Are you able to quote each entry exactly as written?

[GIVEN DATA]:
--- START ---

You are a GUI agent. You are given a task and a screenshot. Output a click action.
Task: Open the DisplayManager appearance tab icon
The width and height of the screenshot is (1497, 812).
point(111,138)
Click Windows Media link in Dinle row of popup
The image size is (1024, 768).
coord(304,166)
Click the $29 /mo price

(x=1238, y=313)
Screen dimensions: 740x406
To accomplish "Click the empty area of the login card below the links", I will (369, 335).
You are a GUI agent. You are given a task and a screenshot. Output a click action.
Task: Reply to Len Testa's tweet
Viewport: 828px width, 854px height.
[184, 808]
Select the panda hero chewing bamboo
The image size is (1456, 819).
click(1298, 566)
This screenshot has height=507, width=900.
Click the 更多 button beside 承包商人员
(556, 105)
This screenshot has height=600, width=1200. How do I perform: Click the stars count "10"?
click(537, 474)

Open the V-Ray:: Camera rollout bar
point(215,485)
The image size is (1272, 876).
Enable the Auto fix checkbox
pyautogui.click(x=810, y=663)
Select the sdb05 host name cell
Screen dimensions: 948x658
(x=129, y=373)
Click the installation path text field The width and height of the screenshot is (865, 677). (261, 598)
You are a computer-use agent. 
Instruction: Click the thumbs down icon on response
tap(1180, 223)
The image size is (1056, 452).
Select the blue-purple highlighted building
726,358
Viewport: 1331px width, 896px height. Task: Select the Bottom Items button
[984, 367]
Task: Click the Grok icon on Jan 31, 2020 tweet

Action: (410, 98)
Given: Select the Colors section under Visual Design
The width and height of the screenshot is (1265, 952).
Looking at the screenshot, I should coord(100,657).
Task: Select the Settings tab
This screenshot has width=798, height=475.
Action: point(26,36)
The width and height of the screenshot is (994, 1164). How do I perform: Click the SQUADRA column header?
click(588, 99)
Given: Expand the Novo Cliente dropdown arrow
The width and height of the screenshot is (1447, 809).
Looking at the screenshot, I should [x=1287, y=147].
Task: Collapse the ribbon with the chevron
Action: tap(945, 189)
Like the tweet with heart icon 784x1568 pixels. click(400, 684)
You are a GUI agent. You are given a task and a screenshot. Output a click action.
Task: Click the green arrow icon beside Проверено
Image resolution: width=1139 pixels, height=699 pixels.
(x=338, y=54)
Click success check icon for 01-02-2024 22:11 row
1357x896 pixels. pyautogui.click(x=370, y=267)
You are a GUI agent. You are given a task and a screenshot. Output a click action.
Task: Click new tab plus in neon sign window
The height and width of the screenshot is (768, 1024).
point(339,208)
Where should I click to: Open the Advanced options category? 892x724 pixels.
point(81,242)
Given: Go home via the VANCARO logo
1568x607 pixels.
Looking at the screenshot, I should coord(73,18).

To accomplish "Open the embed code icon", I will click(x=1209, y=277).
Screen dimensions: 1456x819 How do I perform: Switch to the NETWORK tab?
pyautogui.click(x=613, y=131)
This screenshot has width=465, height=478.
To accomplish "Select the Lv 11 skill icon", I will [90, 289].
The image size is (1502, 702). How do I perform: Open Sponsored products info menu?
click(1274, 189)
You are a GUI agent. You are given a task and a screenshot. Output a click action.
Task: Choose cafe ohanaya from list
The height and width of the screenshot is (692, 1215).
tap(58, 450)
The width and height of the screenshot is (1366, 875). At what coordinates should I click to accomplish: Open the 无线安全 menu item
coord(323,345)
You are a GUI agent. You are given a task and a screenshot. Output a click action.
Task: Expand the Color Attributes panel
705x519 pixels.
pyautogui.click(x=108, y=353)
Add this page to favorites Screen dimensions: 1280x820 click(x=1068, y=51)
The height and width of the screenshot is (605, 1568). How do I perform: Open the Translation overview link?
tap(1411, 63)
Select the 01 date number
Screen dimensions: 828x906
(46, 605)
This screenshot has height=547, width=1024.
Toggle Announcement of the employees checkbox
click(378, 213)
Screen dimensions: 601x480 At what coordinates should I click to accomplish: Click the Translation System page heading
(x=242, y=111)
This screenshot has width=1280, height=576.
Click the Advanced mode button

--- END ---

[YOUR SOLUTION]:
You are a GUI agent. You are given a task and a screenshot. Output a click action.
Task: Open the DisplayManager appearance tab icon
The width and height of the screenshot is (1497, 812).
point(111,138)
Click Windows Media link in Dinle row of popup
The image size is (1024, 768).
coord(304,166)
Click the $29 /mo price

(x=1238, y=313)
Screen dimensions: 740x406
To accomplish "Click the empty area of the login card below the links", I will (369, 335).
You are a GUI agent. You are given a task and a screenshot. Output a click action.
Task: Reply to Len Testa's tweet
Viewport: 828px width, 854px height.
[184, 808]
Select the panda hero chewing bamboo
The image size is (1456, 819).
click(1298, 566)
This screenshot has height=507, width=900.
Click the 更多 button beside 承包商人员
(556, 105)
This screenshot has height=600, width=1200. How do I perform: Click the stars count "10"?
click(537, 474)

Open the V-Ray:: Camera rollout bar
point(215,485)
The image size is (1272, 876).
Enable the Auto fix checkbox
pyautogui.click(x=810, y=663)
Select the sdb05 host name cell
Screen dimensions: 948x658
(x=129, y=373)
Click the installation path text field The width and height of the screenshot is (865, 677). (261, 598)
You are a computer-use agent. 
Instruction: Click the thumbs down icon on response
tap(1180, 223)
The image size is (1056, 452).
Select the blue-purple highlighted building
726,358
Viewport: 1331px width, 896px height. Task: Select the Bottom Items button
[984, 367]
Task: Click the Grok icon on Jan 31, 2020 tweet

Action: (410, 98)
Given: Select the Colors section under Visual Design
The width and height of the screenshot is (1265, 952).
Looking at the screenshot, I should coord(100,657).
Task: Select the Settings tab
This screenshot has width=798, height=475.
Action: point(26,36)
The width and height of the screenshot is (994, 1164). How do I perform: Click the SQUADRA column header?
click(588, 99)
Given: Expand the Novo Cliente dropdown arrow
The width and height of the screenshot is (1447, 809).
Looking at the screenshot, I should [x=1287, y=147].
Task: Collapse the ribbon with the chevron
Action: tap(945, 189)
Like the tweet with heart icon 784x1568 pixels. click(400, 684)
You are a GUI agent. You are given a task and a screenshot. Output a click action.
Task: Click the green arrow icon beside Проверено
Image resolution: width=1139 pixels, height=699 pixels.
(x=338, y=54)
Click success check icon for 01-02-2024 22:11 row
1357x896 pixels. pyautogui.click(x=370, y=267)
You are a GUI agent. You are given a task and a screenshot. Output a click action.
Task: Click new tab plus in neon sign window
The height and width of the screenshot is (768, 1024).
point(339,208)
Where should I click to: Open the Advanced options category? 892x724 pixels.
point(81,242)
Given: Go home via the VANCARO logo
1568x607 pixels.
Looking at the screenshot, I should coord(73,18).

To accomplish "Open the embed code icon", I will click(x=1209, y=277).
Screen dimensions: 1456x819 How do I perform: Switch to the NETWORK tab?
pyautogui.click(x=613, y=131)
This screenshot has width=465, height=478.
To accomplish "Select the Lv 11 skill icon", I will [90, 289].
The image size is (1502, 702). How do I perform: Open Sponsored products info menu?
click(1274, 189)
You are a GUI agent. You are given a task and a screenshot. Output a click action.
Task: Choose cafe ohanaya from list
The height and width of the screenshot is (692, 1215).
tap(58, 450)
The width and height of the screenshot is (1366, 875). At what coordinates should I click to accomplish: Open the 无线安全 menu item
coord(323,345)
You are a GUI agent. You are given a task and a screenshot. Output a click action.
Task: Expand the Color Attributes panel
705x519 pixels.
pyautogui.click(x=108, y=353)
Add this page to favorites Screen dimensions: 1280x820 click(x=1068, y=51)
The height and width of the screenshot is (605, 1568). How do I perform: Open the Translation overview link?
tap(1411, 63)
Select the 01 date number
Screen dimensions: 828x906
(46, 605)
This screenshot has height=547, width=1024.
Toggle Announcement of the employees checkbox
click(378, 213)
Screen dimensions: 601x480 At what coordinates should I click to accomplish: Click the Translation System page heading
(x=242, y=111)
This screenshot has width=1280, height=576.
Click the Advanced mode button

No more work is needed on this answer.